Dalmatia In Early Middle Ages
The History of Dalmatia concerns the history of the eastern coast of the Adriatic Sea and its inland regions, stretching from the 2nd century BC up to the present.
The first mention of Dalmatia as a province is through its foundation in the Roman Empire. Dalmatia is ravaged by barbaric tribes beginning in the 4th century. The Slavs settle the area in the 6th century, the semi-mythological White Croats and White Serbs divided Dalmatia in two in the 7th century, the Croats ruling north of the Neretva river while the Serbs ruling the south.
The Republic of Venice had the maritime lands several times in history, also, Dubrovnik has a rich history as being the seat of the Republic of Ragusa.
In 1527 the Kingdom of Croatia becomes a Habsburg crown land, in 1812 the Kingdom of Dalmatia is formed. In 1918, Dalmatia is part of the State of Slovenes, Croats and Serbs, then the Kingdom of Yugoslavia and after World War II, Dalmatia became part of Socialist Federal Republic of Yugoslavia in SR Croatia.
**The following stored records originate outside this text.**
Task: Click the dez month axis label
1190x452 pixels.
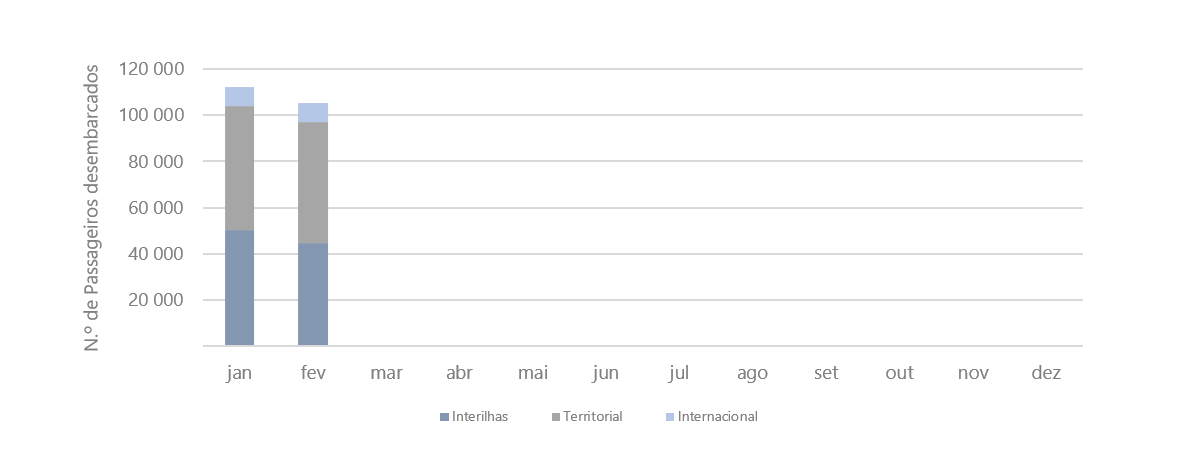Action: pos(1045,373)
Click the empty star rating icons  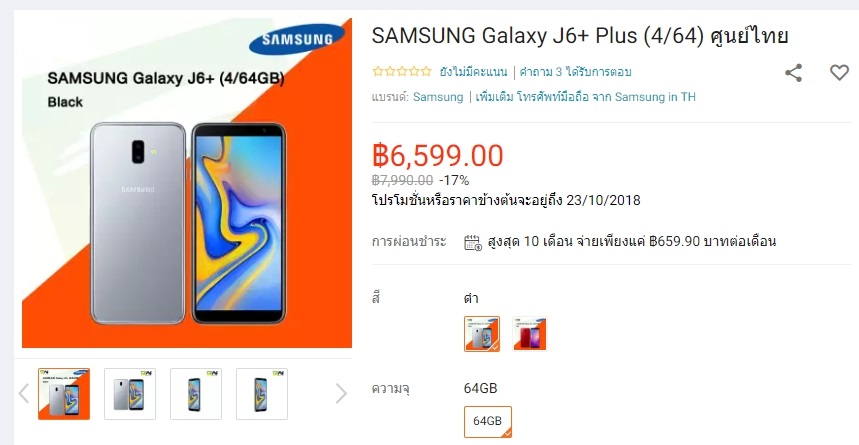(402, 71)
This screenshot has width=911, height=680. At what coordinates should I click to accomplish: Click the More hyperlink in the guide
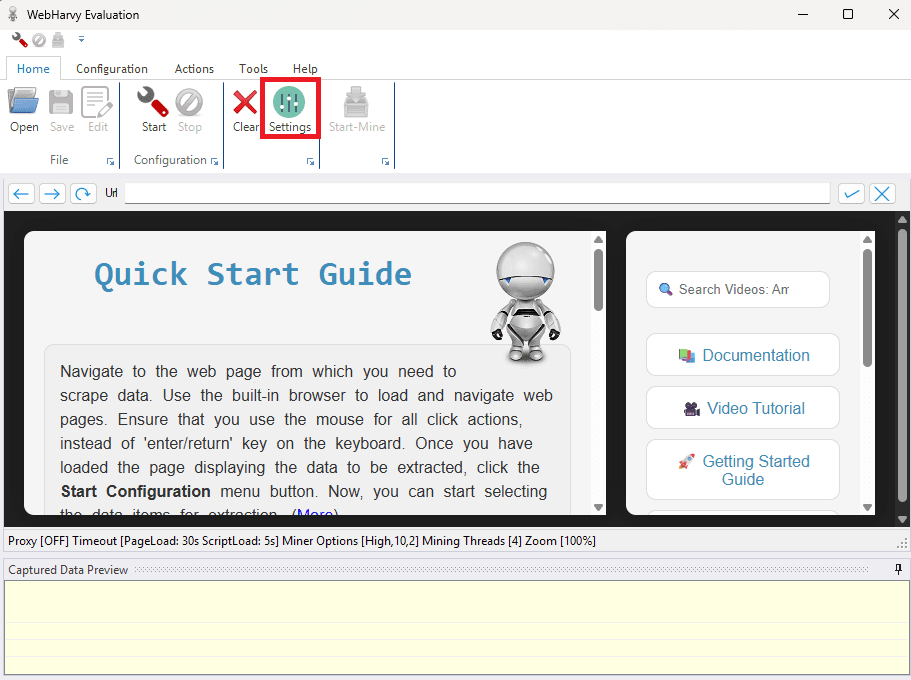pyautogui.click(x=315, y=514)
Read more about Dalmatia In Early Middle Ages: Classical Antiquity, Roman Domination, Middle Ages, 21st Century
Famous quotes containing the words middle ages, early, middle and/or ages:
“In public buildings set aside for the care and maintenance of the goods of the middle ages, a staff of civil service art attendants praise all the dead, irrelevant scribblings and scrawlings that, at best, have only historical interest for idiots and layabouts.”
—George Grosz (18931959)
“If you are willing to inconvenience yourself in the name of discipline, the battle is half over. Leave Grandmas early if the children are acting impossible. Depart the ballpark in the sixth inning if youve warned the kids and their behavior is still poor. If we do something like this once, our kids will remember it for a long time.”
—Fred G. Gosman (20th century)
“Perhaps if the future existed, concretely and individually, as something that could be discerned by a better brain, the past would not be so seductive: its demands would be balanced by those of the future. Persons might then straddle the middle stretch of the seesaw when considering this or that object. It might be fun.”
—Vladimir Nabokov (18991977)
“As yesterday and the historical ages are past, as the work of today is present, so some flitting perspectives and demi-experiences of the life that is in nature are in time veritably future, or rather outside of time, perennial, young, divine, in the wind and rain which never die.”